A Fundação Cesgranrio — atual responsável pela
aplicação de vestibulares, concursos e avaliações como o Exame Nacional
do Ensino Médio (Enem) e o Exame Nacional de Avaliação do Desempenho dos
Estudantes (Enade) — está iniciando um projeto de elaboração de testes
adaptativos por computador para concursos de larga escala. O sistema,
que já é utilizado em alguns exames dos EUA, tem como principal premissa
a realização de provas 100% informatizadas, nas quais os limites das
habilidades e competências de cada estudante são levados em consideração
o tempo todo durante o teste.
Para elaborar o projeto, a
Cesgranrio se baseia no método desenvolvido na Faculdade de Psicometria
da Universidade de Cambridge, na Inglaterra. Segundo o professor Ruben
Klein, especialista em avaliação e consultor da fundação, a implantação
desse tipo de teste no Brasil promete revolucionar o conceito de
avaliação. Além de provas mais atraentes, com a possibilidade do uso de
recursos multimídia, como vídeos e músicas nos enunciados, a aplicação
dos exames em computadores diminuiria gastos com transporte, impressão e
logística, e acabaria com a necessidade de os exames serem realizados
em um único dia.
Entretanto, especialistas questionam a
viabilidade de se aplicar no Brasil uma prova de modelo adaptativo em um
futuro próximo. A Cesgranrio planeja utilizar o sistema em dois ou três
anos começando por avaliações com poucos alunos e evoluindo para uma
aplicação em larga escala.
Uma prova do tamanho do Enem
poderia ser feita no modelo adaptativo por computador daqui a quatro
anos, de acordo com as previsões de Klein. "No papel, é complicado fazer
uma prova adequada a todos. Se um aluno acerta todas as questões ou não
responde nada porque está muito difícil, você não está medindo bem as
suas habilidades. Pelo computador, nesse conceito adaptativo, de acordo
com as respostas marcadas pelo candidato, o sistema seleciona questões
mais apropriadas para as competências desse estudante. O nível de
dificuldade das perguntas seguintes varia segundo o desempenho dele em
cada item, e a nota é calculada pela Teoria de Resposta ao Item (TRI),
que considera se o aluno fez uma prova mais fácil ou difícil. A ideia é
ter um diagnóstico preciso das deficiências de cada estudante nas
habilidades analisadas" explica o consultor.
"Em até quatro
anos, poderemos utilizar o modelo no Enem. No entanto, para a
implementação do projeto numa avaliação como o Enem, três pontos
precisam estar muito bem ajustados: em primeiro lugar, é preciso montar
um banco de questões robusto, capaz de sustentar provas diferentes para
milhões de estudantes (neste ano, cerca de 4 milhões fizeram o exame);
as técnicas da TRI devem ser transparentes para toda a população e muito
precisas para evitar injustiças; e o ambiente virtual de aplicação dos
testes deve ser blindado contra o ataque de hackers".
O
professor Leonardo Cordeiro, mestre em matemática pura e aplicada pelo
Impa, vê com desconfiança os planos da Cesgranrio. "Os exames do
Scholastic Assessment Test (SAT), dos Estados Unidos, que são muitas
vezes comparados ao Enem, não usam as provas adaptativas por computador.

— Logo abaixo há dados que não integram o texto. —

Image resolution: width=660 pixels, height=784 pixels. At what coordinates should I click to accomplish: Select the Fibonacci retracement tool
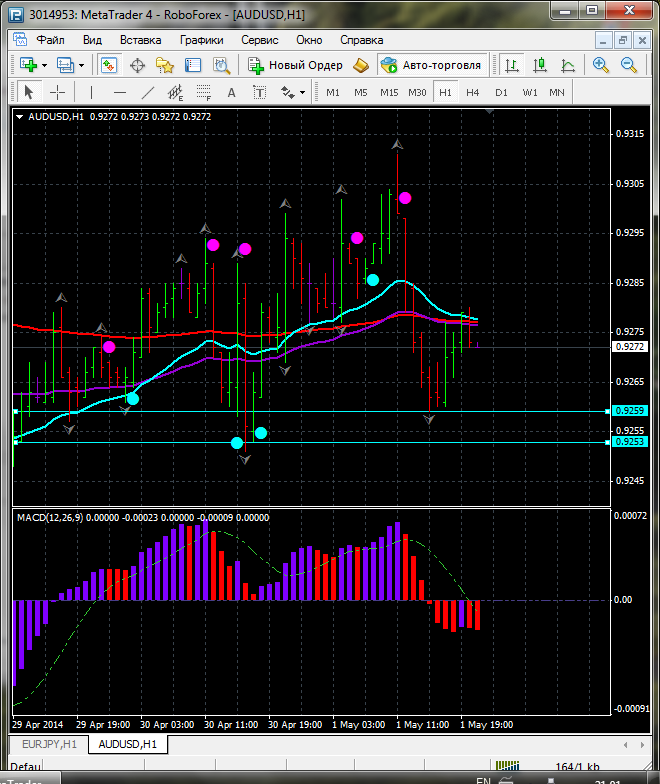pyautogui.click(x=205, y=92)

O modelo lá é usado em diversos exames. Mas, na prova que tem objetivo
parecido com o nosso, com uma quantidade relevante de candidatos, não é
utilizado. Então, devemos questionar por que isso seria feito no Brasil.
Se fosse para ser uma tecnologia só para avaliação, tudo bem, mas
quando a gente fala de um teste que vai selecionar para as principais
universidades públicas, é preciso muito cuidado. As técnicas da TRI
ainda são uma caixa-preta para a grande maioria da população. A
tecnologia adaptativa seria a caixa-preta da caixa-preta", afirma
Cordeiro.
Para o professor de redação Bruno Rabin, diretor
do colégio e curso _A_Z, o modelo traria vantagens se fosse aplicado com
precisão, o que ele acha difícil ocorrer em menos de 15 anos. "Os
testes adaptativos têm muitas vantagens, como a possibilidade de fazer a
prova em diferentes datas, uso de material multimídia etc. O modelo é
interessante. Mas o Brasil não tem tradição cultural para metodologias
quantitativas de avaliação. Uma prova adaptativa exige precisão.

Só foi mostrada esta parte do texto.